Incheon. Song Eui-jin inspiziert fachmännisch seine Maus, streckt seine Finger mehrmals durch, renkt kreisförmig seinen Hals. Ein letztes Vorbereiten vor dem großen Match. In der schalldichten Spielerkabine hört der 21-jährige Koreaner nicht die 26.000 Fans auf den Tribünen, die ihn mit martialischen Schlachtrufen und roten Leuchtstäben anfeuern. An diesem Samstagabend im Munhak-Fußballstadion von Incheon wird der schüchtern wirkende Bursche mit der fahlen Haut zum Shootingstar "Rookie" - dem besten "League of Legends"-(LoL-)Spieler seiner Generation. "Heute tritt nicht David gegen Goliath an, es stehen vielmehr zwei Goliaths auf dem Feld", ruft der Sportkommentator überschwänglich. Auf der Bühne knallt ein letztes Feuerwerk in den Himmel, bevor auf den absurd riesigen Bildschirmen ein Countdown heruntergezählt wird: Das Spiel beginnt.
Das Finale der LoL-Weltmeisterschaft ist die wichtigste E-Sport-Veranstaltung, und sie steht einer herkömmlichen Sportveranstaltung um nichts nach: Wenn das chinesische Team Invictus Gaming, für das Song Eui-jin antritt, gegen die europäischen Spieler von Fnatic antritt, geht es um ein Preisgeld von 2,13 Millionen US-Dollar. Die Computerspieler haben sich zunächst aus vierzehn verschiedenen Regionalligen qualifiziert, später in einer einmonatigen K.o.-Runde in Südkorea gegen Teams aus allen Kontinenten durchgesetzt. Als "Kampf zweier Welten" wird das Match von den Veranstaltern beworben - schließlich hat zum ersten Mal ein europäisches Team die Chance, die ostasiatische E-Sport-Dominanz zu durchbrechen. "Wir waren extrem enttäuscht, dass die koreanischen Teams bereits im Viertelfinale ausgeschieden sind", sagt Yoon Young-hak vom Veranstalter Riot Games Korea: "In den vergangenen Jahren hat Südkorea schließlich jede Weltmeisterschaft dominiert." Sorgen über schleppende Ticketverkäufe erwiesen sich jedoch als unbegründet: Früh waren die Tickets ausverkauft, bis zu 50 Euro haben die Fans dafür gezahlt. Beim Fantasy-Strategiespiel "League of Legends" treten zwei Teams aus jeweils fünf Spielern gegeneinander an. Es gibt mehrere strategische Positionen, sie heißen etwa Top Laner oder Jungler. Taktisches Feingefühl und extreme Reaktionsschnelligkeit sind gefordert, die einzelnen Abläufe sind derart einstudiert, dass der Spielverlauf für Außenstehende nur noch schwer nachzuvollziehen ist - eben Hochleistungssport mit Computertastatur und Maus.

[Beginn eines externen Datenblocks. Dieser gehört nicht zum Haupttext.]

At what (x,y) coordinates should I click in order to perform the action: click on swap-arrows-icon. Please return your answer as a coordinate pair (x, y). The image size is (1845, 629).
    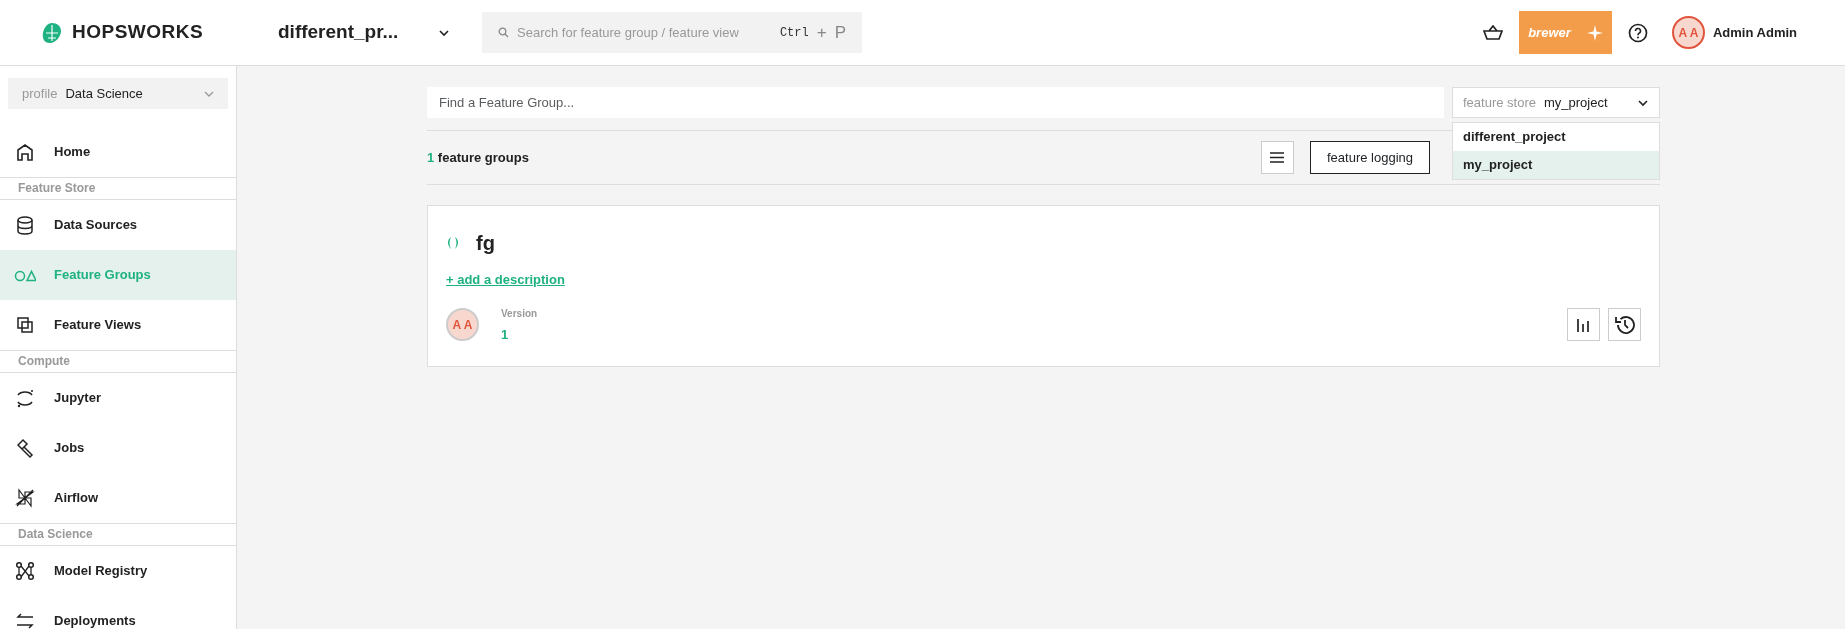
    Looking at the image, I should click on (25, 620).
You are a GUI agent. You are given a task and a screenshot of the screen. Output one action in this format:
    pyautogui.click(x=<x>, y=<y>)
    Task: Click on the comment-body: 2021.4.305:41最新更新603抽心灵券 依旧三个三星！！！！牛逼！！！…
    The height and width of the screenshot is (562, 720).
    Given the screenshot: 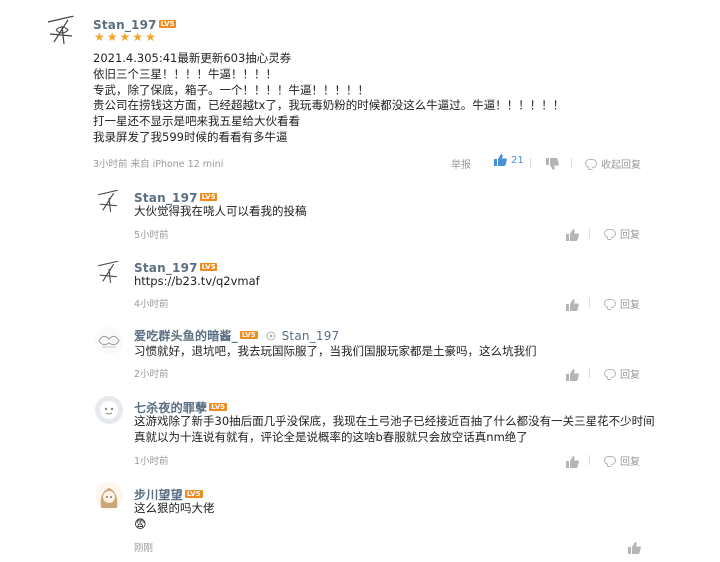 What is the action you would take?
    pyautogui.click(x=328, y=98)
    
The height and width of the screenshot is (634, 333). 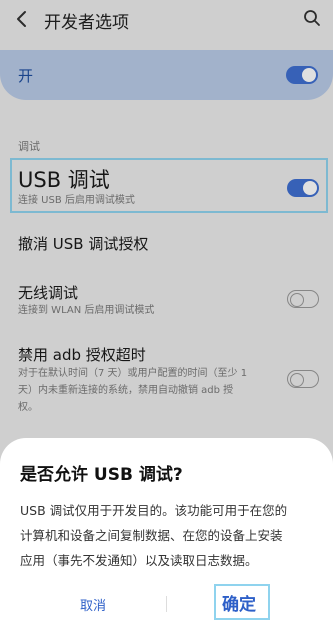 I want to click on button-divider, so click(x=166, y=604).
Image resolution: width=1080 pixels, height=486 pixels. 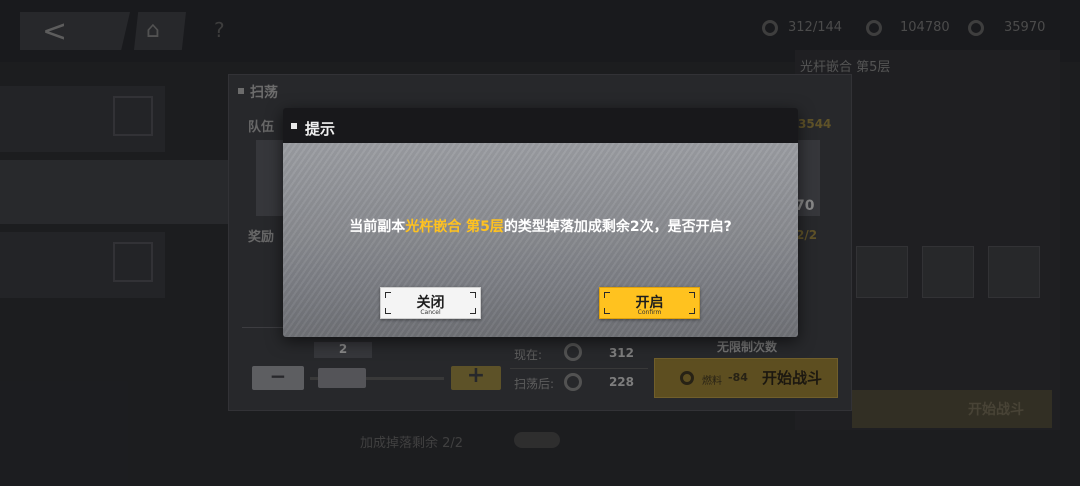 I want to click on dialog-title: 提示, so click(x=320, y=129).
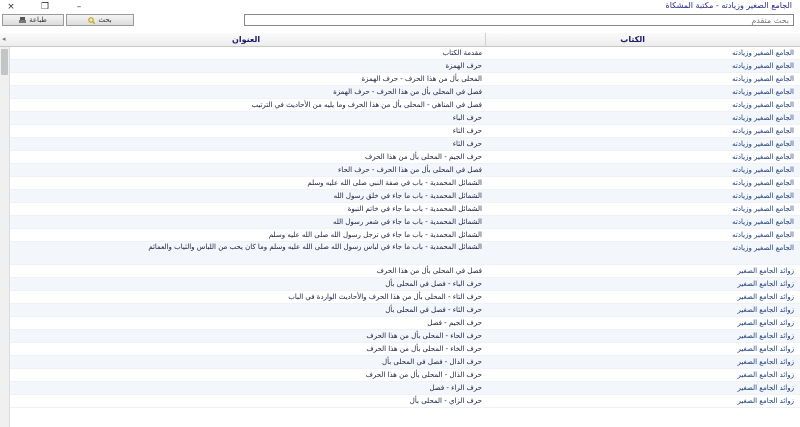 Image resolution: width=800 pixels, height=427 pixels. I want to click on minimize-icon: –, so click(79, 6).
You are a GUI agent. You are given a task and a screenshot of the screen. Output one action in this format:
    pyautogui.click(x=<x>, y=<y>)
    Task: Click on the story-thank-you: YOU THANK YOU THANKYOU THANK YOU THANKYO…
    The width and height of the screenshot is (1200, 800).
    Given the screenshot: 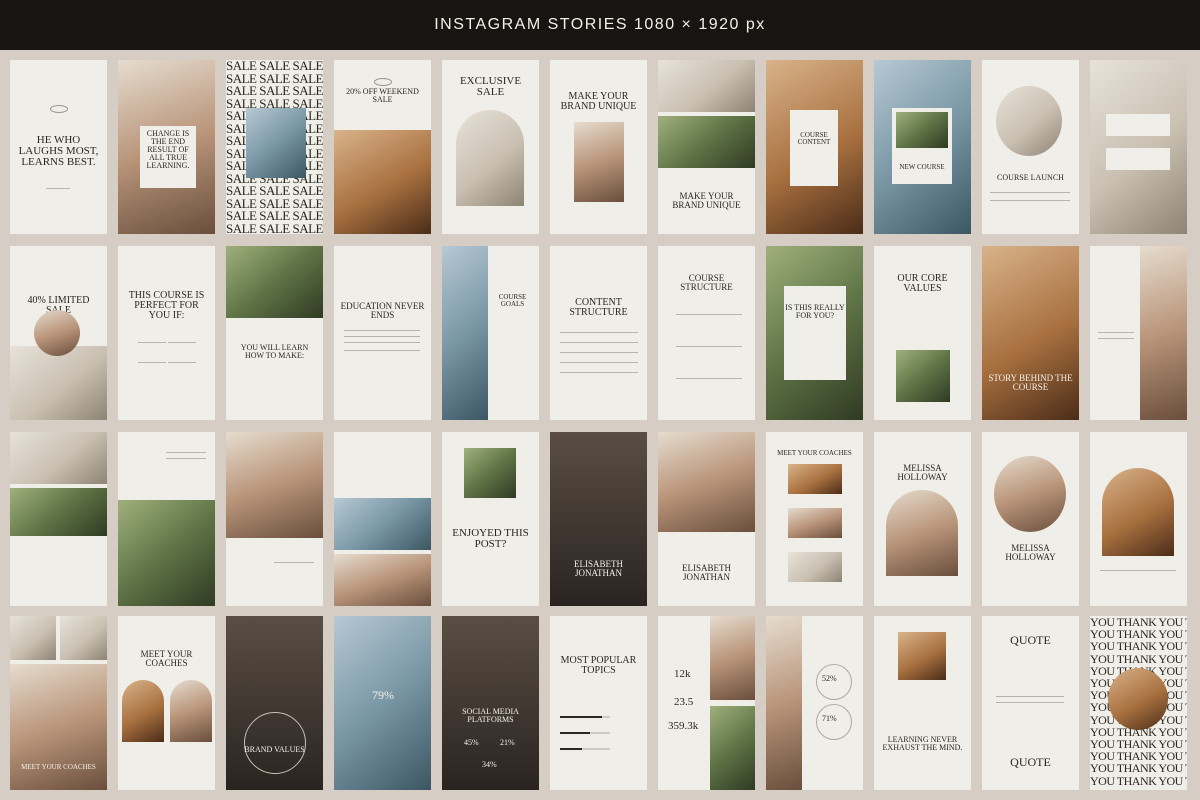 What is the action you would take?
    pyautogui.click(x=1138, y=703)
    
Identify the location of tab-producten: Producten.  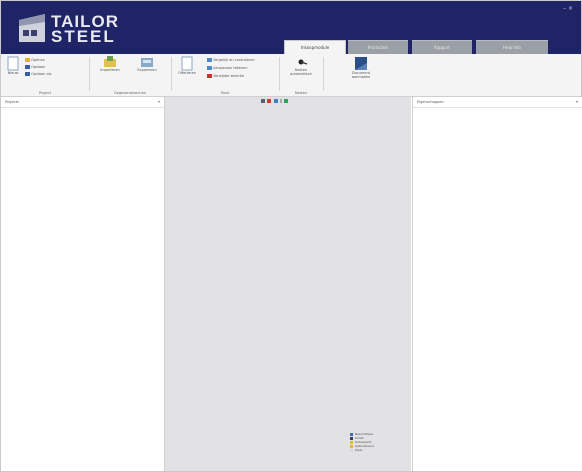
(378, 48).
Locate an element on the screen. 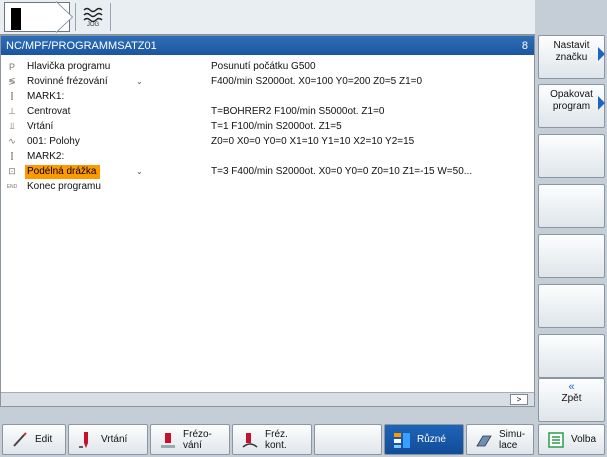  simulation-label-2: lace is located at coordinates (508, 445).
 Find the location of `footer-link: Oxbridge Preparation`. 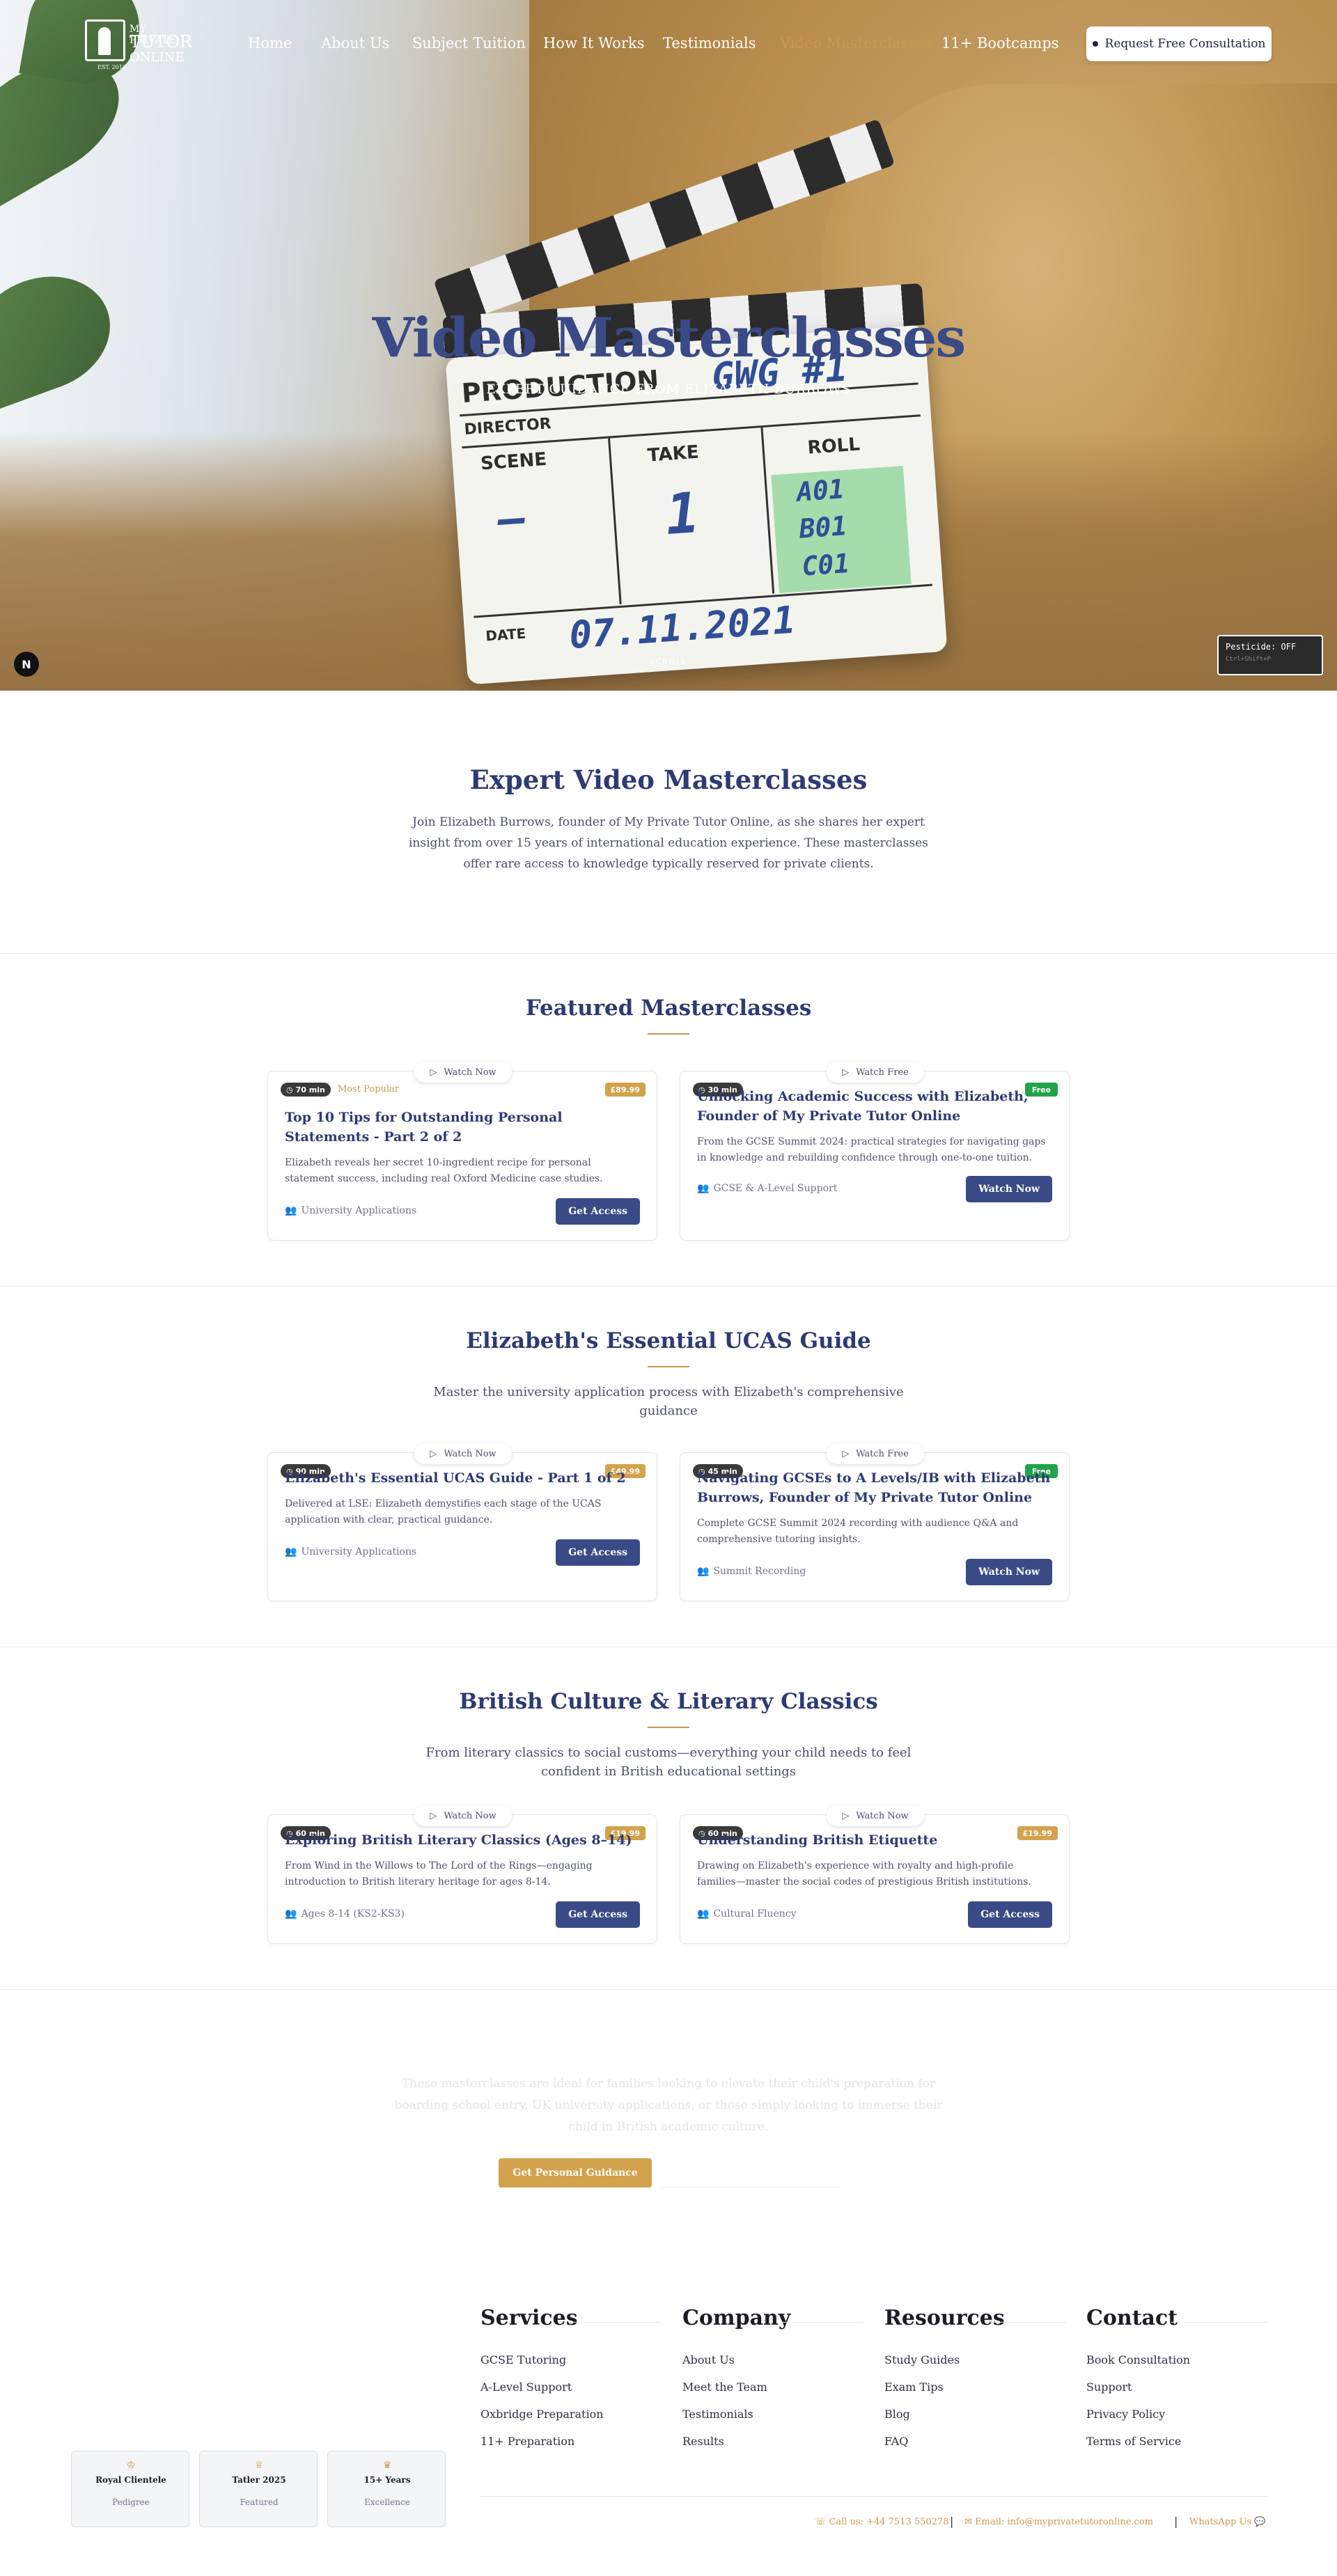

"Je älter man wird, desto langsamer werden die Reflexe. Spätestens mit Ende 20 gehört man schon zum alten Eisen - das ist ähnlich wie beim Fußball", sagt Timo Verdeil. Der 22-jährige E-Sport-Journalist hat bereits während seiner Schulzeit in der südfranzösischen Provinz gewusst, dass er mit seiner Leidenschaft für die Computerspielszene auch eine berufliche Laufbahn aufbauen kann. Seither reist er für die Zeitung "L’Équipe" um die Welt, von Turnier zu Turnier. "Meine Mutter hätte es lieber gehabt, dass ich was Ordentliches studiere", sagt Verdeil - "weil sie denkt, dass E-Sport ein Trend ist, der schon bald wieder vergeht." Seither ist die Industrie jedoch immer weiter angewachsen. Vor allem die Spieler haben sich zunehmend professionalisiert. Die meisten trainieren in eigenen Team-Wohnhäusern sieben Tage die Woche, mindestens zehn Stunden täglich. Sie werden von großen Firmen gesponsert, ihr Verdienst steht jenem professioneller Leistungssportler um nichts nach.